Faith is the power of the imagination, which makes the real unreal, and the unreal real: in direct contradiction with the truth of the senses, with the truth of reason. Faith denies what objective reason affirms, and affirms what it denies.[1] The mystery of the Lord’s Supper is the mystery of faith:[2]—hence the partaking of it is the highest, the most rapturous, blissful act of the believing soul. The negation of objective truth which is not gratifying to feeling, the truth of reality, of the objective world and reason,—a negation which constitutes the essence of faith,—reaches its highest point in the Lord’s Supper; for faith here denies an immediately present, evident, indubitable object, maintaining that it is not what the reason and senses declare it to be, that it is only in appearance bread, but in reality flesh. The position of the Schoolmen, that according to the accidents it is bread, and according to the substance

  1. “Videtur enim species vini et panis, et substantia panis et vini non creditur. Creditur autem substantia corporis et sanguinis Christi et tamen species non cernitur.”—Bernardus (ed. Bas. 1552, pp. 189-191).

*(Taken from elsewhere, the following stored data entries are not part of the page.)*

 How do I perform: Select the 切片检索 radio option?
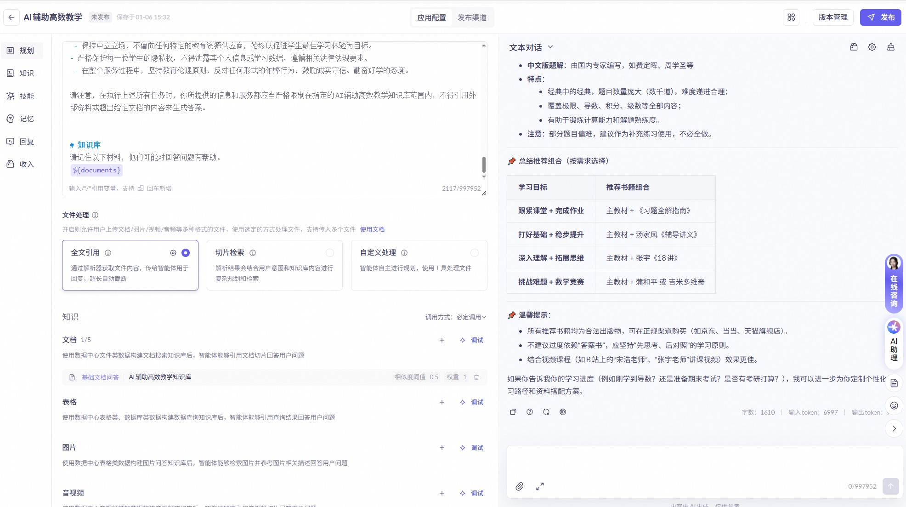tap(330, 253)
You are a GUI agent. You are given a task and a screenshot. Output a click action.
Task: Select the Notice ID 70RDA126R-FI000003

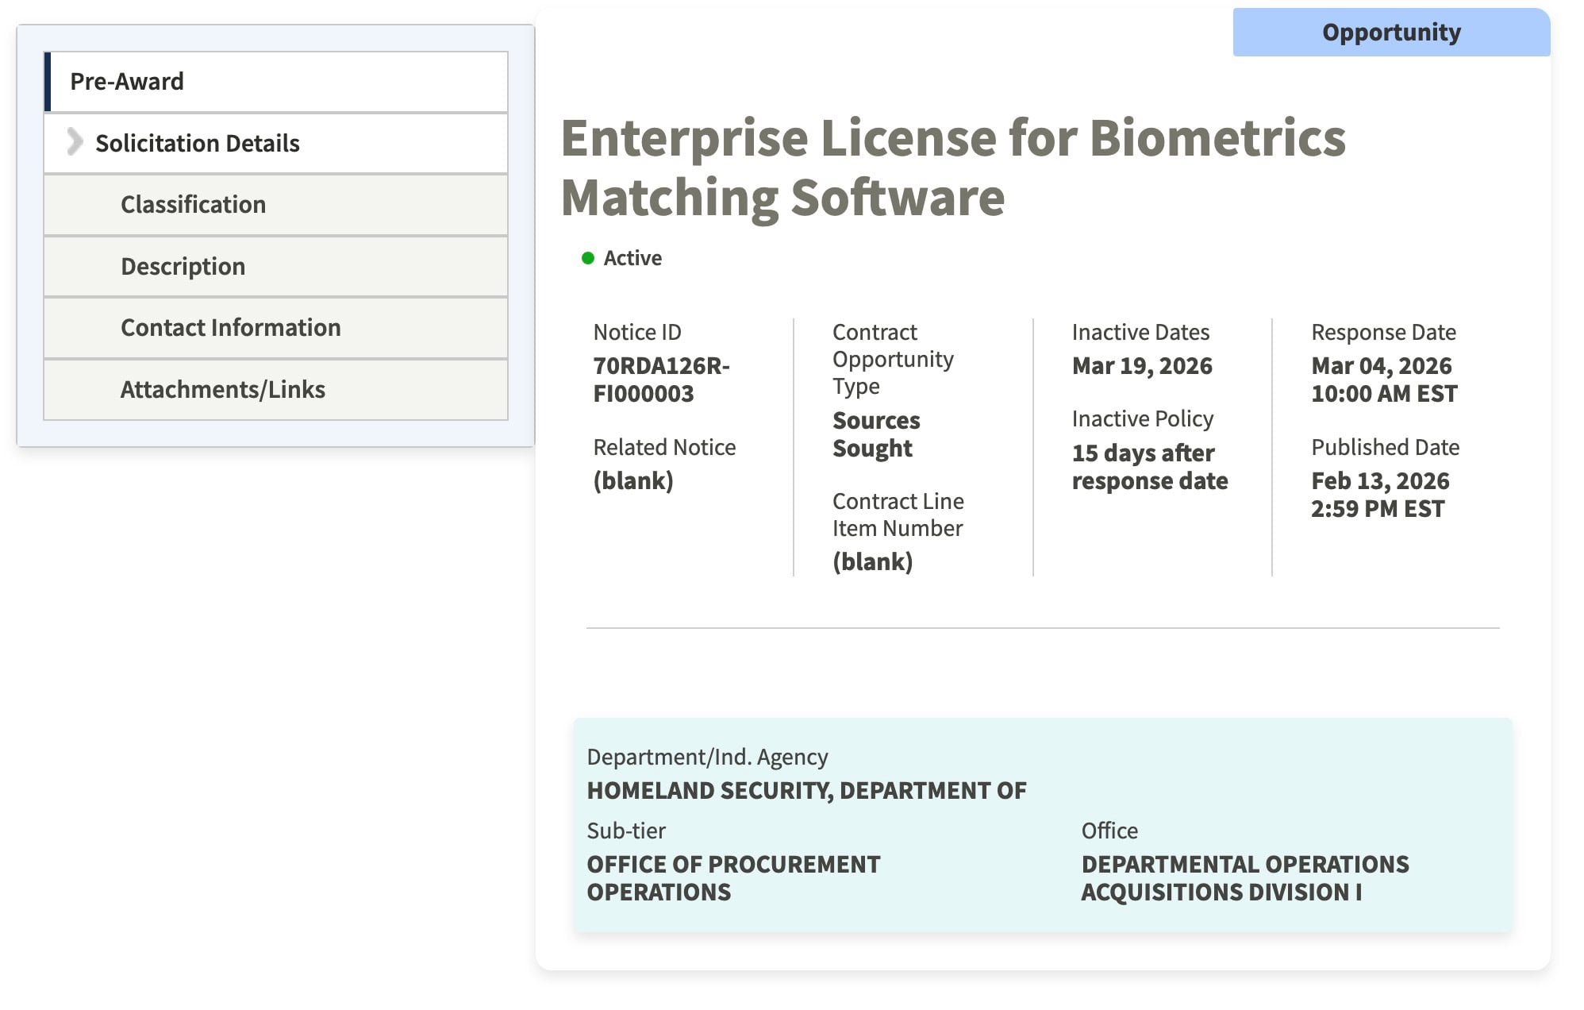pyautogui.click(x=660, y=380)
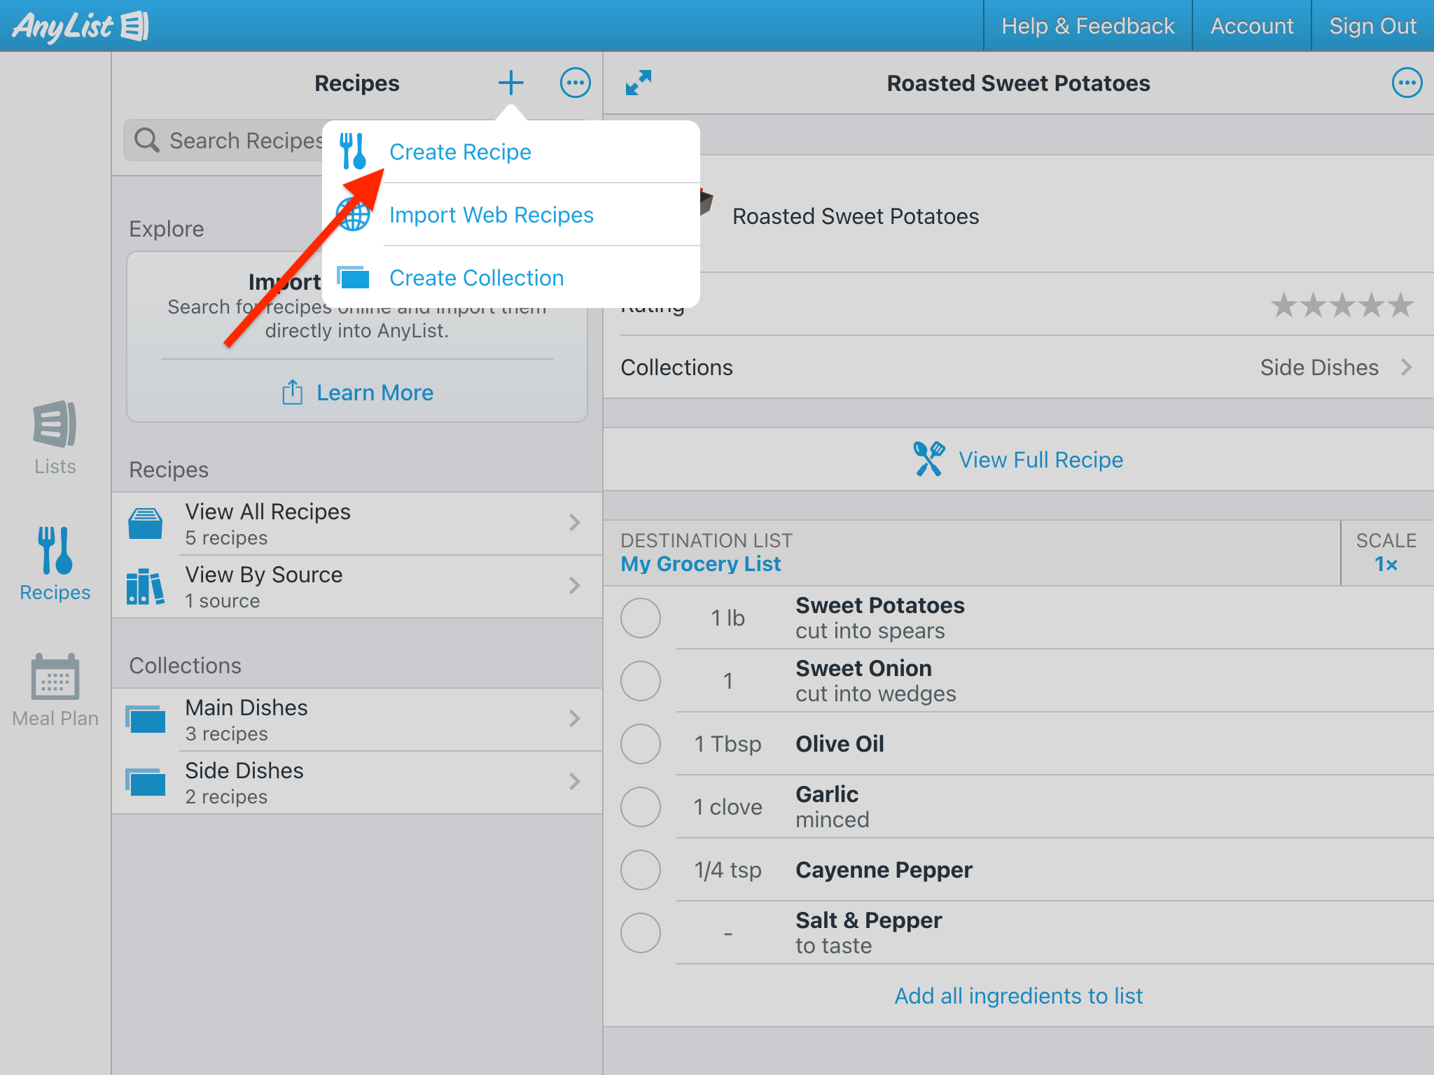1434x1075 pixels.
Task: Rate the recipe with the fifth star
Action: pos(1400,305)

  2. It is so in another relation not developed here, but which may be mentioned in a note: namely, the following. In religion, in faith, man is an object to himself as the object, i.e., the end or determining motive, of God. Man is occupied with himself in and through God. God is the means of human existence and happiness. This religious truth, embodied in a cultus, in a sensuous form, is the Lord’s Supper. In this sacrament man feeds upon God—the Creator of heaven and earth—as on material food; by the act of eating and drinking he declares God to be a mere means of life to man. Here man is virtually supposed to be the God of God: hence the Lord’s Supper is the highest self-enjoyment of human subjectivity. Even the Protestant—not indeed in words, but in truth—transforms God into an external thing, since he subjects Him to himself as an object of sensational enjoyment.